Several new references have been added to the IOCCG Recent References list, including a paper by Polovina et al. (2008) entitled "Ocean's Least Productive Waters are Expanding" which appeared in Geophysical Research Letters, Volume 35. Using a 9-year time series of SeaWiFS data, the authors demonstrated that in the North and South Pacific and North and South Atlantic, outside the equatorial zone, areas of low surface chlorophyll waters have expanded at average annual rates from 0.8 to 4.3% yr-1. They estimated that the low surface chlorophyll areas in these oceans combined have expanded by 6.6 million km2 or by about 15.0% from 1998 through 2006. The North Atlantic, which has the smallest oligotrophic gyre, is expanding most rapidly, both annually and seasonally.

Mean sea surface temperature in each of these 4 subtropical gyres also increased over the 9-year period. The expansion of the low chlorophyll waters is consistent with global warming scenarios based on increased vertical stratification in the mid-latitudes, but the rates of expansion observed by these authors already greatly exceeds recent model predictions.

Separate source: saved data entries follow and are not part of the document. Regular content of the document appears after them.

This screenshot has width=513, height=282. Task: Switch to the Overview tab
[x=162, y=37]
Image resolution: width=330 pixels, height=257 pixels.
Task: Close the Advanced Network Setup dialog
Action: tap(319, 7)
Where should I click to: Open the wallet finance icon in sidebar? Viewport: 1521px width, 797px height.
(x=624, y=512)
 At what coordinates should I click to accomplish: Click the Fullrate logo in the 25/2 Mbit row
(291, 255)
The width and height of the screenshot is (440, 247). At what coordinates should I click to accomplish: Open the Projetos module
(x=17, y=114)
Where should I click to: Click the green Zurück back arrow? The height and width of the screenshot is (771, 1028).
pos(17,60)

Another recent publication by Wilson et al. (2008), which appeared in the Journal of Marine Systems, showed that the oligotrophic subtropical Pacific is often characterised by late summer blooms fuelled by endosymbiotic and unicellular nitrogen fixation as well as the vertical migration of Rhizosolenia diatom mats between the surface and the nutricline.


Conferences

Abstracts are now due for the SPIE Asia-Pacific Remote Sensing Conference to be held in Noumea, New Caledonia (17 - 21 November 2008). Session AE103, entitled Remote Sensing of Inland, Coastal, and Oceanic Waters, will include technologies, methods, and applications, with a focus on the coastal environment, reef ecosystems, and lagoons. Emphasis will be placed on optically complex waters, signatures of climate change, disaster prediction, tracking, and management, and scientific analysis of properties and impacts for sustainable use of marine resources and conservation of biological diversity.


Training Opportunities

A special Fellowship for on-board training on an Atlantic Meridional Transect (AMT) Cruise is being offered by POGO and SCOR. This fellowship program is open to scientists, technicians, graduate students (PhD) and Post-doctoral Fellows involved in oceanographic work at centres in developing countries and countries with economies in transition. The selected candidate will have the opportunity to visit Plymouth Marine Laboratory (PML), in the UK, for one month prior to the start of the cruise and up to two months after the cruise. Total period of Fellowship: 5 September 2008 to 12 January 2009. Please consult the training and education section of the POGO website for further information.